[PATCH 2.6.13 0/6] MCA/INIT: summary

From: Keith Owens <kaos_at_sgi.com>
Date: 2005-09-11 17:15:33
The patches in the following mails are a rewrite of the MCA/INIT
handlers.  They are ready for inclusion in 2.6.14-rc1.

Changes since last complete spin:

* Remove the requirement that kernel stacks be aligned on KERNEL_STACK_SIZE.
* Remove the serialization of MCA/INIT handlers returning to SAL.  The
  problem looked like a race but was really caused by a broken prom
  doing cacheable accesses to the minstate area.
* Print the cpu number and monarch status in the INIT handler.
* Workaround for broken proms that access the minstate area using
  cacheable addresses.
* Remove the export of the scheduler hooks until we have modular code
  that needs them.
* Remove the final reference to MINSTATE_VIRT.
* Workaround for broken proms that drive all INIT events as slaves.
* Workaround for broken proms that drive all INIT events as monarchs.
* Simplify the termination of the backtrace of the MCA/INIT handlers.

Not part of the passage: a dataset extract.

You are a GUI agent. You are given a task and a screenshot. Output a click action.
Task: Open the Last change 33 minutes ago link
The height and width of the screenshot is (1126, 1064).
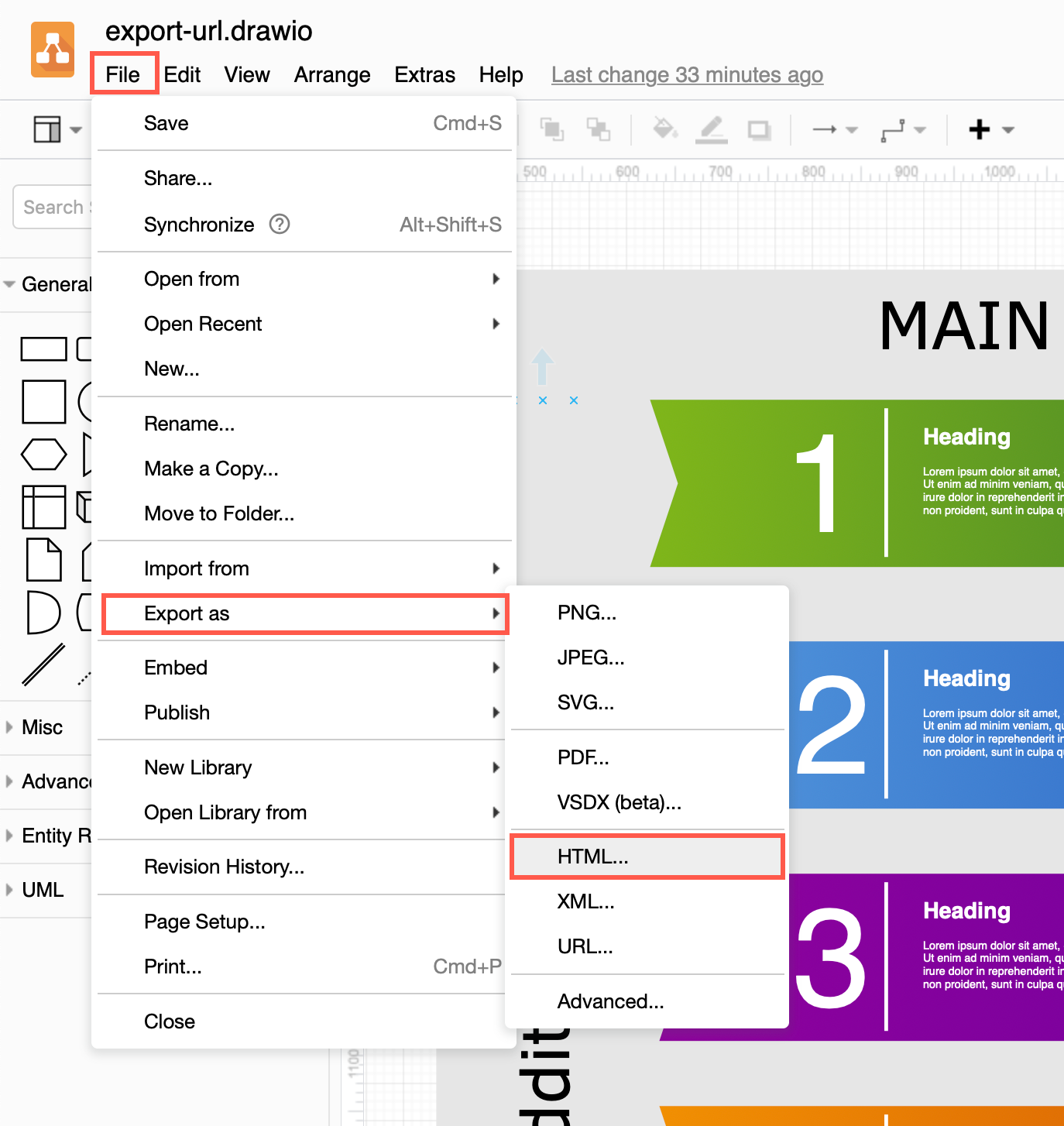(x=686, y=74)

Some background might be useful.  The current MCA/INIT handlers have
several shortcomings :-

(1) Only one MCA stack, so we cannot handle concurrent MCA on multiple

(2) Only one INIT stack, for the monarch.  Slave INIT events never get
    into the C code, which gives no data for the slave processes.

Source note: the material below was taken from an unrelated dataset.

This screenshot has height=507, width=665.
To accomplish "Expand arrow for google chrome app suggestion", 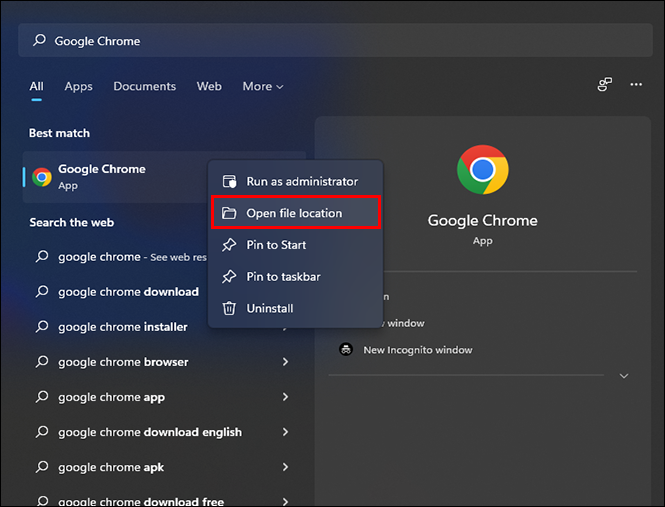I will point(285,397).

(3) The lack of slave INIT processing also means that some MCA events
    that could normally be recovered may turn into fatal events.  If
    one or more cpus are spinning disabled when an MCA occurs then SAL
    will eventually hit the disabled cpus with a slave INIT event.
    Even if the MCA is recoverable (e.g. DBE in user space), the cpus
    that were hit by INIT are now dead, which makes MCA recovery

(4) A monarch INIT event assumes that it can use the existing stack.
    If the INIT was delivered while the cpu was in physical mode then
    the OS monarch handler gets a recursive error.  Ditto if the kernel
    stack has overflowed.

(5) MCA and INIT stacks are completely non-standard.  You cannot get a
    backtrace nor debug the MCA/INIT handlers.  We even have a special
    entry point in the unwind code just for MCA/INIT.  Only the kernel
    knows about that unwind routine, external code such as libunwind
    does not.

(6) The current code relies on getting data from the MCA/INIT record.
    If we hang trying to retrieve that record then we get no useful
    data.  A side effect of using the MCA/INIT record is that we may
    read a record from an earlier event, it may not have been cleared
    when a second event occurs.

(7) Some horrible assembler code in minstate.h, to handle both the
    normal stacks and the non-standard MCA/INIT stacks.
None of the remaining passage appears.